Amur Falcons are a member of the longest travelling raptors in the world. Last week, the Kole fields in Thrissur too played host to this avian guest. In December 2013 as many as 20 Amur Falcons swooped down to a spot near Malampuzha dam in Palakkad district. The winged guests are also fascinated by other parts of Kerala such as Madayipara in Kannur and Punchakari wetlands at Vellayani in Thiruvananthapuram. And of late, Thrissur Kole lands have also caught the fancy of the falcons.
The male falcon named ‘Manipur’ was released from the Chiuluvan village in Manipur’s Tamenglong district along with his female pair ‘Tamenglong’. During the course of the journey ‘Manipur’ died at Kebuching. However, ‘Tamenglong’ continued its flight, and on November 19 it shot off from the Indian frontiers for a non-stop expedition.
After an incredible flight of over migration lasting five days and 8 hours, ‘Tamenglong’ landed on the shores of Somalia. In 19 days she covered 5,700 kilometres.
Back in Manipur, the scientists started receiving the GPS messages daily in every 4 hours. The GPS tagging is quite an expensive affair with the cost of attaching a satellite radio transmitter on one bird running to Rs 1.5 lakh.
The Wildlife Institute of India, Dehradun, the government of Manipur, ornithologists from Hungary and a few non-government organisations joined hands to embark on the GPS-tracking mission as part of the conservation project of Amur falcons, that are largely harvested by humans. Their aim was to track the migratory routes of the birds, study their duration of flight and scope of survival. The authorities keep a constant watch on the messages received from radio transmitters. They sort the data and update them on online webportal.
The Ministry of Forests and Environment is funding the programme as part of the comprehensive development of the wildlife sanctuaries and protect the bird species which are hunted during their famous migratory journey.
The satellite tracking method has been yielding good results. Another satellite-tagged female Amur falcon named ‘Longleng’ released on October 30, 2016 from Nagaland, has been sending messages at regular intervals even now.

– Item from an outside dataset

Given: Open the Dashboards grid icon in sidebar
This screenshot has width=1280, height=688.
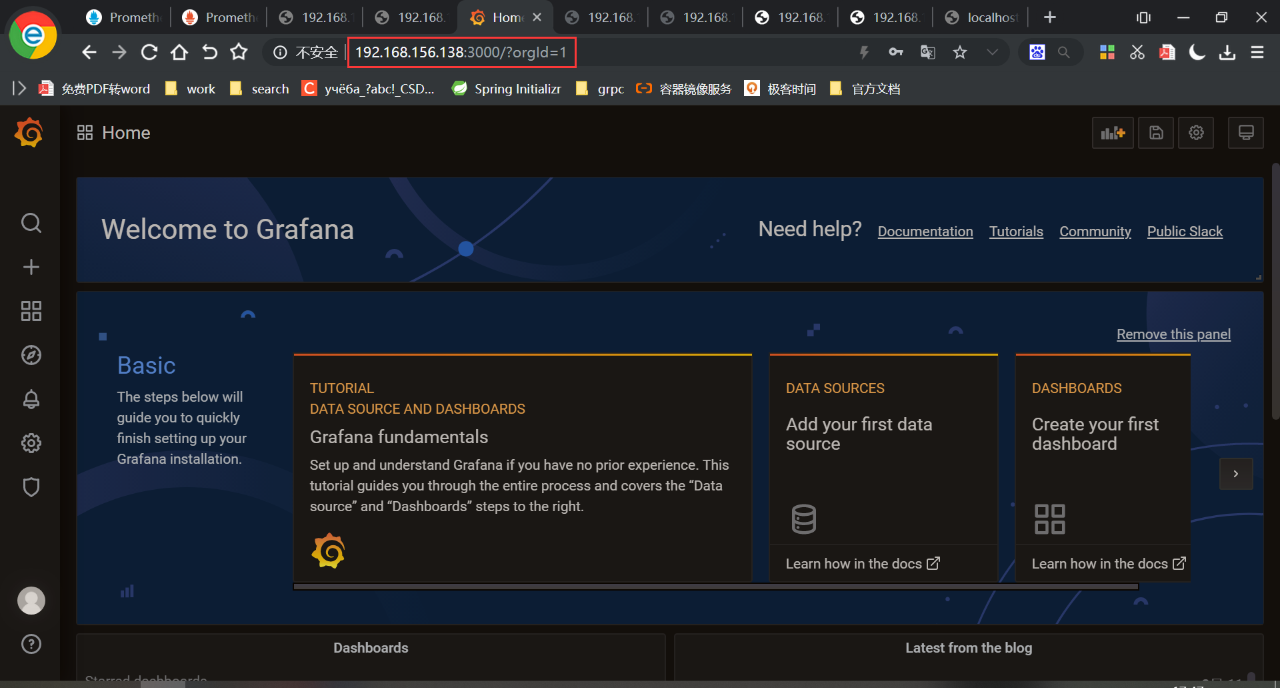Looking at the screenshot, I should [31, 311].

The long distance trans-equitorial migrant species sets out for the lengthy flight from north-eastern Siberia. The main breeding ground of Amur Falcons is the Amur region comprising Korea, east Mongolia, north-eastern China and south east Russia. After a brief stopover in India, the birds cross the Arabian Sea in the westerly direction to undertake the longest overwater migration. They alight in the African continent, spend the winter and later flock back to homeland of Siberia with unerring precision. By this time the birds would have covered a distance of 22,000 km (13,676 miles). The course of migration is mainly determined by the direction of wind. During the journey, the falcons feed on dragonflies, the migrant community among the insects.
Hub of Amur Falcons
In India, Manipur and Nagaland are considered as the hub of Amur Falcon congregation. For, studies indicate that 99 per cent of the raptor species in the world flock in large numbers to these north-eastern states during the months of October and November.
Keralite in conservation project
The Manipur Government’s conservation project of Amur Falcons has a Malayali brain - R S Arun, hailing from Kozhikode. He is currently the Divisional Forest Officer (DFO) under Tamenglong Forest Division. Arun, a graduate in Forestry from the Forestry College of Kerala Agricultural University, has done post-graduation from Punjab Agricultural University.
On entering forestry service, Arun secured a post-graduate diploma in Advanced Wildlife Management from the Wildlife Institute of Dehradun. He was first posted as the director of Manipur Zoological Garden at Imphal in 2012. In 2015 he became the chief conservator of Keibul Lamjao National Park in Manipur.